The second term is the redundancy reduction term. It encourages the off-diagonal entries of the cross-correlation matrix to be close to zero. As a result, different embedding dimensions become decorrelated, reducing redundancy and encouraging each dimension to capture distinct information.
Barlow Twins achieves a top-1 accuracy of 73.2% under linear evaluation on ImageNet, making it competitive with state-of-the-art methods.
Unlike many visual representation learning methods that rely on very large batch sizes, Barlow Twins remains effective even with smaller batches, such as a batch size of 128. This suggests that the method is less dependent on large-scale batch statistics than contrastive approaches.
Barlow Twins benefits from a high-dimensional projector network. In contrast to methods such as SimCLR and BYOL, where performance can saturate as dimensionality increases, Barlow Twins continues to improve with wider projection heads. This highlights the importance of high-dimensional embeddings for redundancy reduction.
The method is sensitive to the choice of data augmentations. Removing certain augmentations leads to a drop in performance, showing that strong and diverse augmentations remain important for learning robust representations.
Barlow Twins provides a simple yet powerful approach to self-supervised representation learning. Instead of relying on negative samples or asymmetric training tricks, such as stop-gradient operations, momentum encoders, or predictor networks, it learns useful embeddings by making augmented views of the same image similar while reducing redundancy between feature dimensions.
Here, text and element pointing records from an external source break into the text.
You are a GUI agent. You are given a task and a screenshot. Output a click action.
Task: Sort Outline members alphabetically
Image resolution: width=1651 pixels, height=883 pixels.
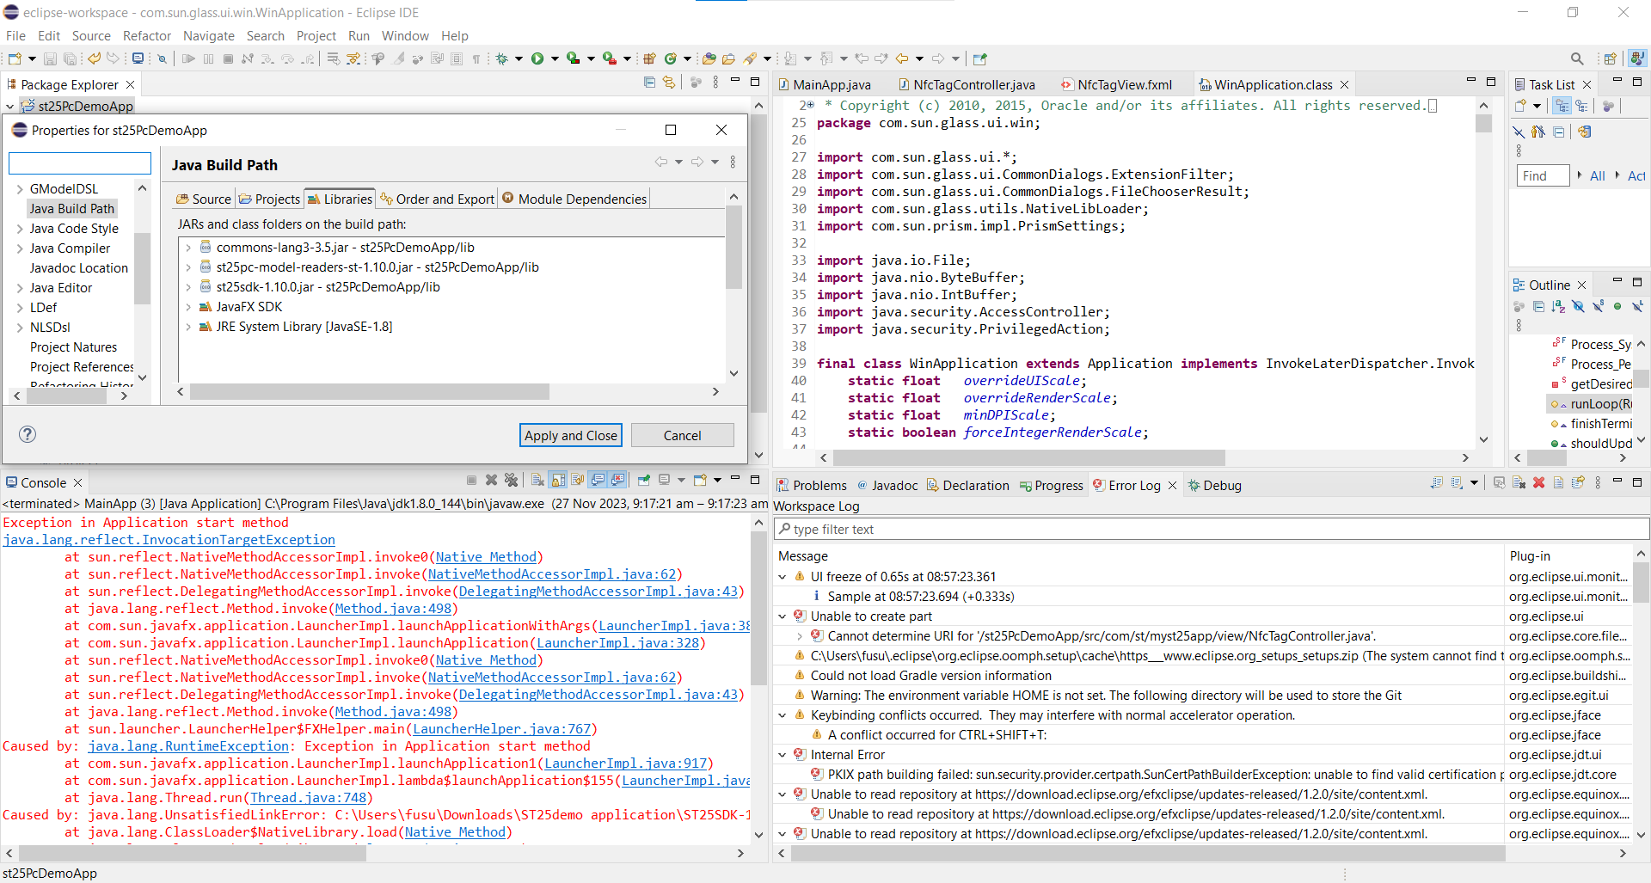[1557, 307]
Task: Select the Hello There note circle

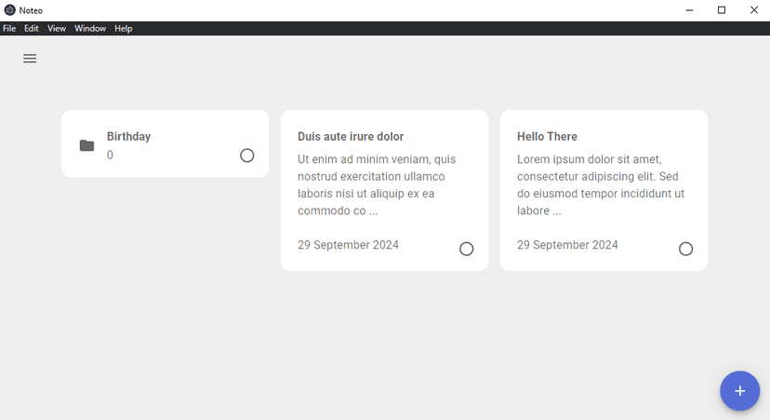Action: pyautogui.click(x=685, y=249)
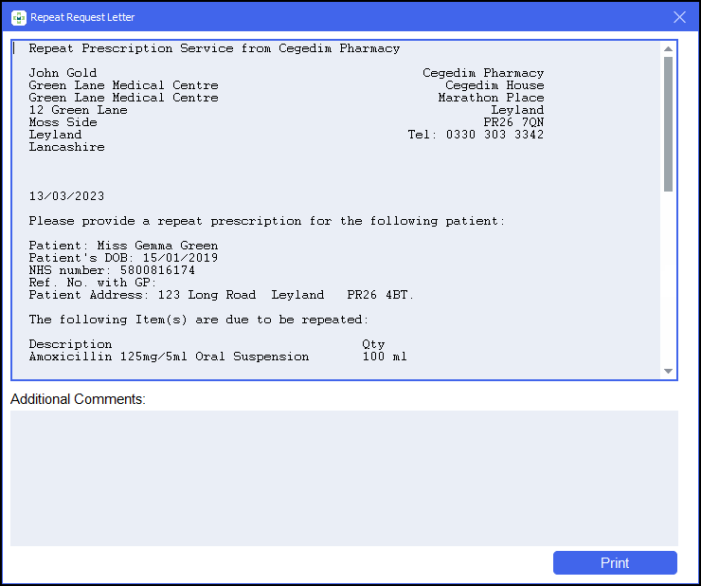The image size is (701, 586).
Task: Place cursor after Ref. No. with GP
Action: click(157, 283)
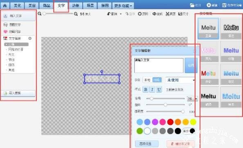Screen dimensions: 243x148
Task: Open the font name dropdown
Action: tap(180, 80)
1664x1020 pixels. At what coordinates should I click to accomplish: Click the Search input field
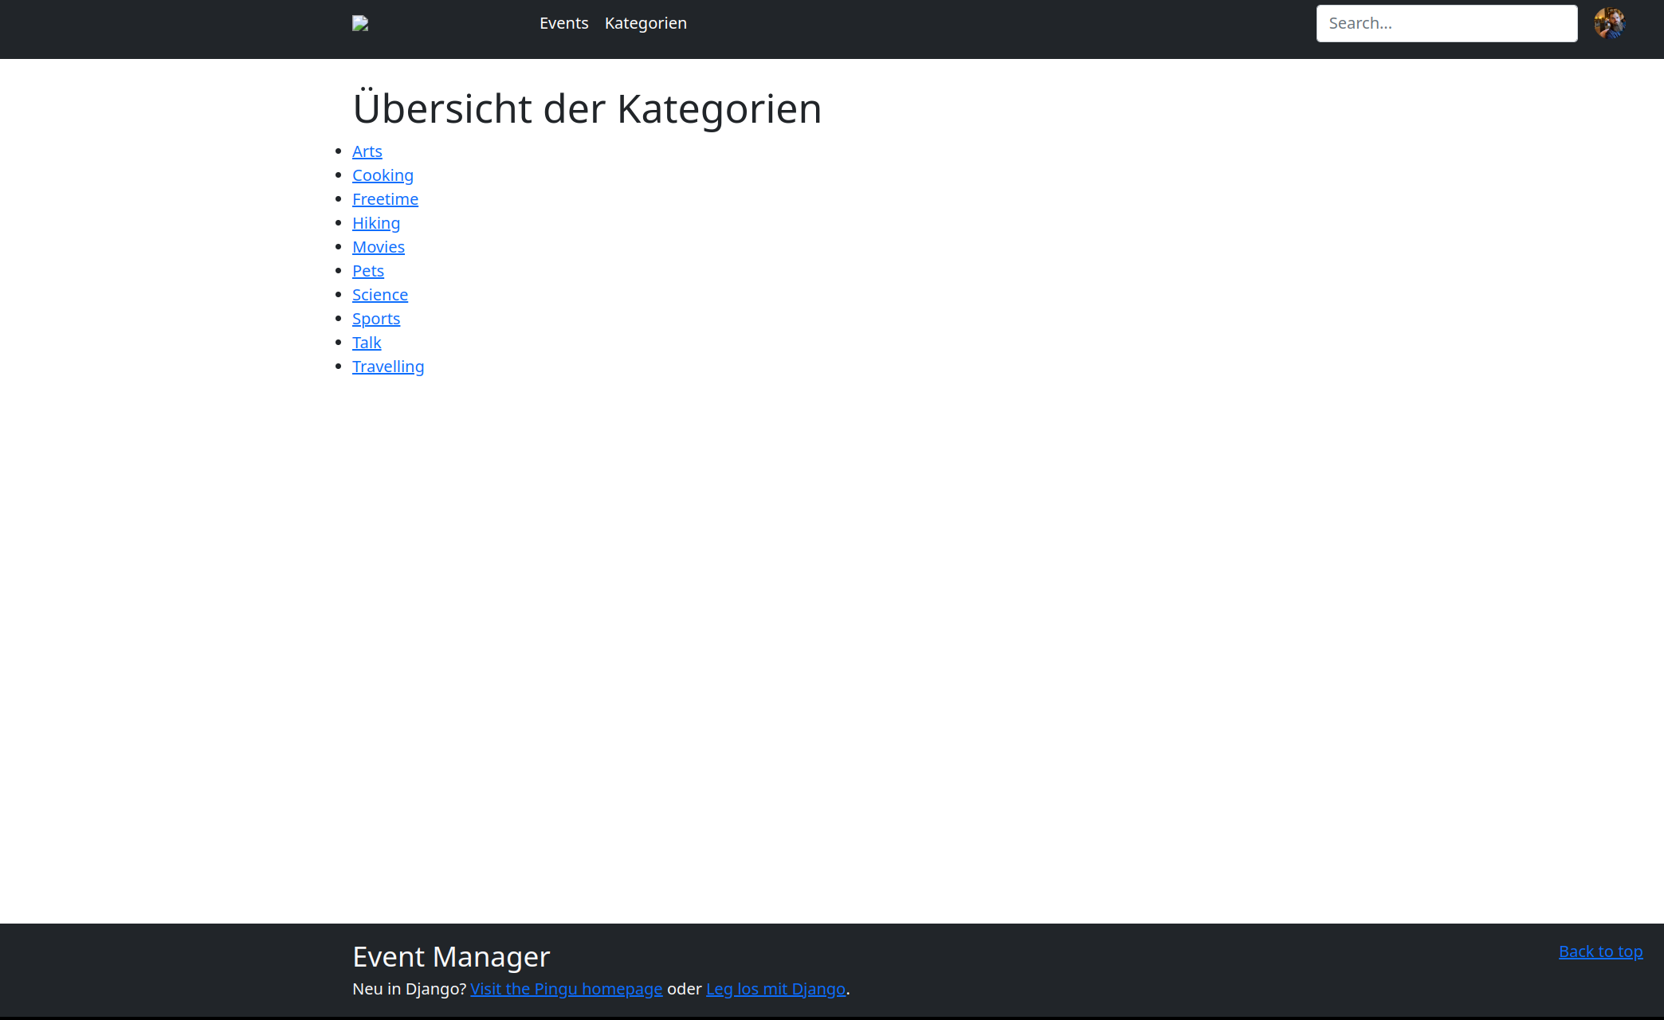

Its main idea—pushing the cross-correlation matrix toward the identity—encourages representations that are both invariant and decorrelated. This makes Barlow Twins an important contribution to representation learning and a useful source of inspiration for later methods, including approaches for world models, where learning compact, structured, and non-redundant representations is essential for prediction, planning, and reasoning.
[1] Bromley, J., Guyon, I., LeCun, Y., Säckinger, E., & Shah, R. (1993). Signature verification using a" siamese" time delay neural network. Advances in neural information processing systems, 6.
[2] LeCun, Y. (2022). A path towards autonomous machine intelligence version 0.9. 2, 2022-06-27. Open Review, 62(1), 1-62.
[3] Barlow, H. B. (1961). Possible principles underlying the transformation of sensory messages. Sensory communication, 1(01), 217-233.
[4] Zbontar, J., Jing, L., Misra, I., LeCun, Y., & Deny, S. (2021, July). Barlow twins: Self-supervised learning via redundancy reduction. In International conference on machine learning (pp. 12310-12320). PMLR.